- MALAWIANS MIGRATING ACROSS SOUTHERN AFRICA, 1936 to 1964 -
CHRISTIANITY
The Garage Church, Sandton in the 1970s
Some of the first Malawians in South Africa were missionaries, and linked to the Adventist Jospeh Booth. JG Phillipps, founded of the Holy Catholic Apostolic Church in Zion Church in Johannesburg,[1] and Peter Nyambo, who established numerous churches across Malawi, Kenya and South Africa founded the Ethiopian Universal Curch in 1919 in South Africa. (Nyambo was also president of the ANC branch and general secretary of the African Universal Benefit Society in Cape Town).[2]
In contrast to South African-based Nyasa associations, which appear to have collapsed by the 1950s under increasingly repressive urban conditions, Malawian church groups continued to grow in strength and would last into the 1980s and beyond. The Nyasaland Church of South Africa founded by Stephen Sanguwe had its first branch founded in 1924 in Krugersdorp, followed by branches in Reetfontein in 1929, Herringklop in 1938, Noseitgedogth in 1952 and Heckfort in 1960. Whilst in 1930 the church only had 30 members, by February 1947 membership totalled 335. In March 1952 the church's headquarters moved from Mata Street, Western Native Township to White City, Jabavu, perhaps a reflection of a growing congregation, which by 1980 had reached at least 3,071 adult members, and a further 6,374 below the age of 15.[3]

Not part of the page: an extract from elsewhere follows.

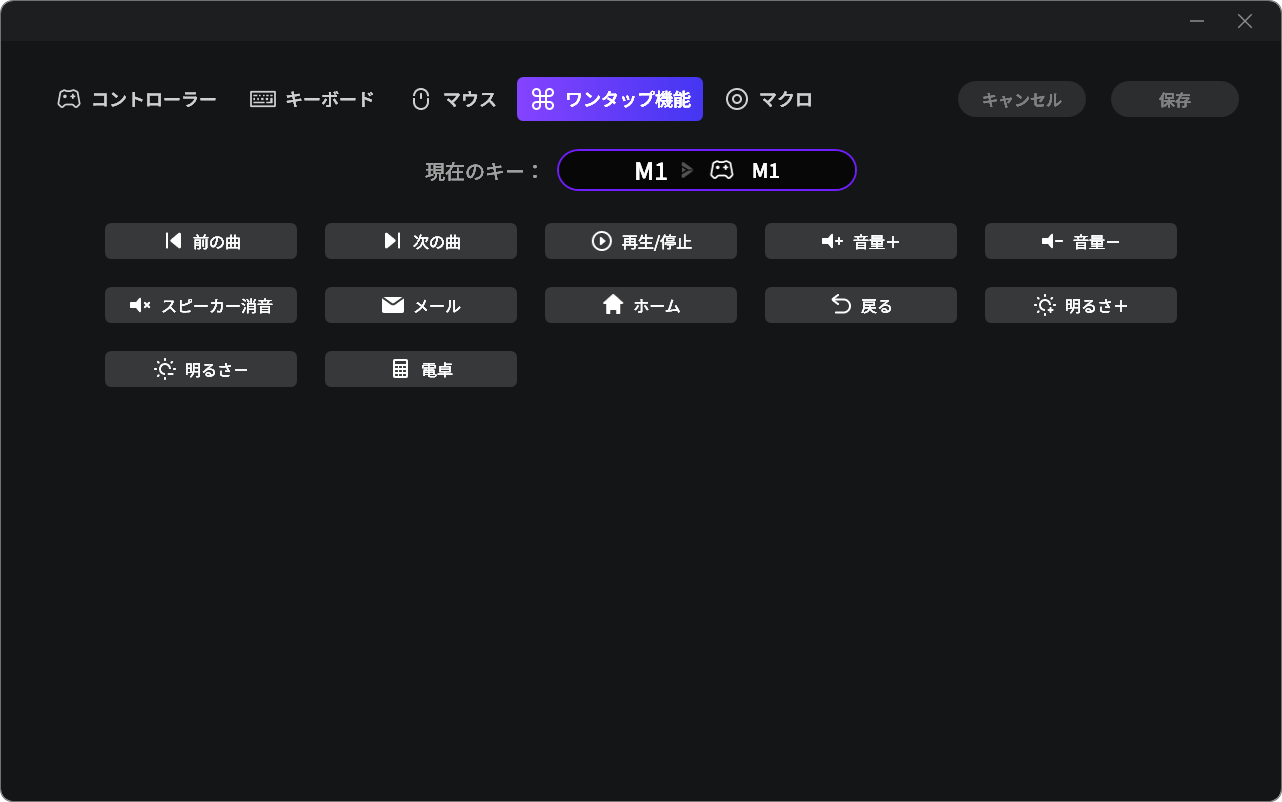This screenshot has height=802, width=1282.
Task: Click the 次の曲 next track icon
Action: pos(392,241)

Perhaps more representative of Malawians' typical church-going activity in the 1950s however is the history of the United Presbyterian Church. The church was founded in the mid-1950s by Weston JG Kalanga, a Tumbuka from Bala in Mzimba. Kalanga arrived in Johannesburg in 1932 having walked from Malawi. Before founding the church Kalanga worked as a domestic servant in Rivonia and attended a local South African Presbyterian church. The Presbyterian congregation he founded initially prayed under a tree in Rivonia, with Kalanga as the first chairman, supported by Bob Kandawili, the deputy chairman, also from Mzimba, and E.R.K. Lungu, an elder member who eventually became treasurer. The congregation was mainly Malawian, but also had Xhosa and Zulu members – drawn from across Sandhurst, Bryanston, and Rivonia.[4]

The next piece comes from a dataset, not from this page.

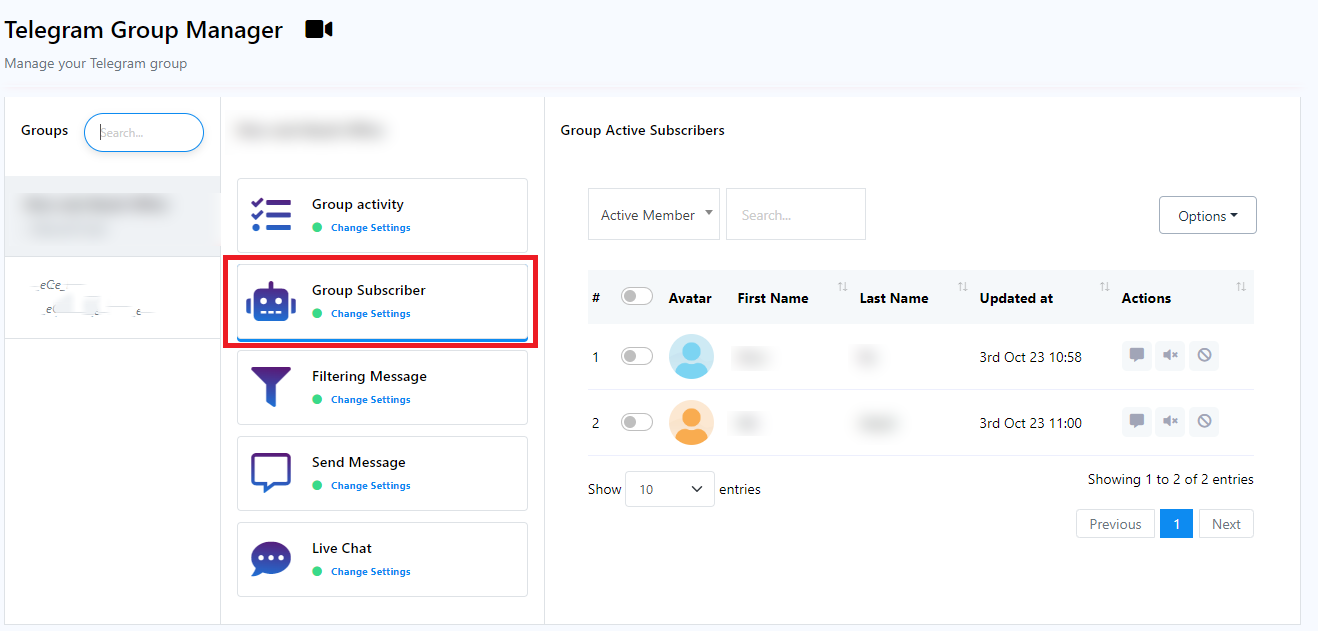Click message icon for subscriber row 1

[1136, 356]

By the late 1960s, the church had relocated to “the garage of a white man in River Club” – and it remained here until relocating to its current setting at St John the Evangelist’s Ecumenical Church, Parkmore in 1973. This ‘Garage Church’ purchased by South African Presbyterians in early 1966 under the initiative of Pat Everett, which initially formed part of the parish of Rosebank. Mrs Everett led the renovation of the newly-purchased site which contained “a rondavel-type cottage and garage on it, behind what had been a shop and garage” – land which had formerly been occupied by the guard to Benmore Farm. The address was 130 11th Street Parkmore. The ‘Garage Church’ site was initially purchased to house the local ecumenical Sunday School, but Mrs Everett saw the garage’s potential to be converted into a small chapel. This was later extended by Keith Gooch, a master builder and the industrious Mrs Everett. Growing from ecumenical roots, it was agreed that all denominations “should combine to the utmost possible extent and that there should only be one church for use by all denominations.”

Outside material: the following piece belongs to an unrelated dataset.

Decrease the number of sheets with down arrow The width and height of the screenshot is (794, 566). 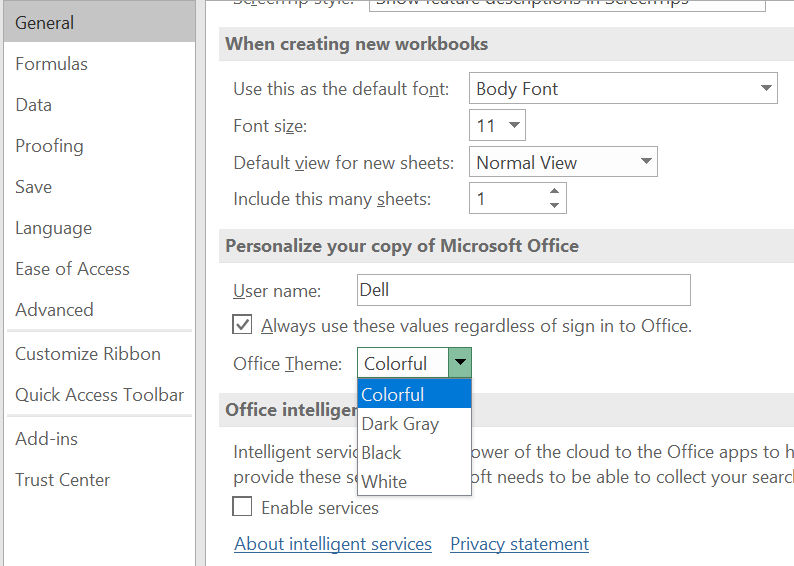pos(555,206)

Services were not taken by Malawians, but local Presbyterian reverends from South Africa, and Parkmore became famous as a Presbyterian church and was the hub for Malawian Presbyterians coming to Johannesburg. Members of the congregation were almost entirely domestic workers – chefs, houseboys, gardeners. Typically, they did not work in industry as apartheid was too heavy. Services were conducted in Tumbuka and drew on Livingstonia traditions, with a reverend, session clerk and elders. Just as in Malawi,[5] independent church groups provided an important space where migrants associated as Nyasas.
[1] Shepperson & Price, Independent African, (1957).
[2] M. Skota, African Yearly Register, (1931).
Johannesburg, 1932)
[3] NASA DGO 196 P120/4/179.
[4] Interview with Boy Moyo, Sandton, 11/05/2014.
[5] Shepperson & Price, Independent African.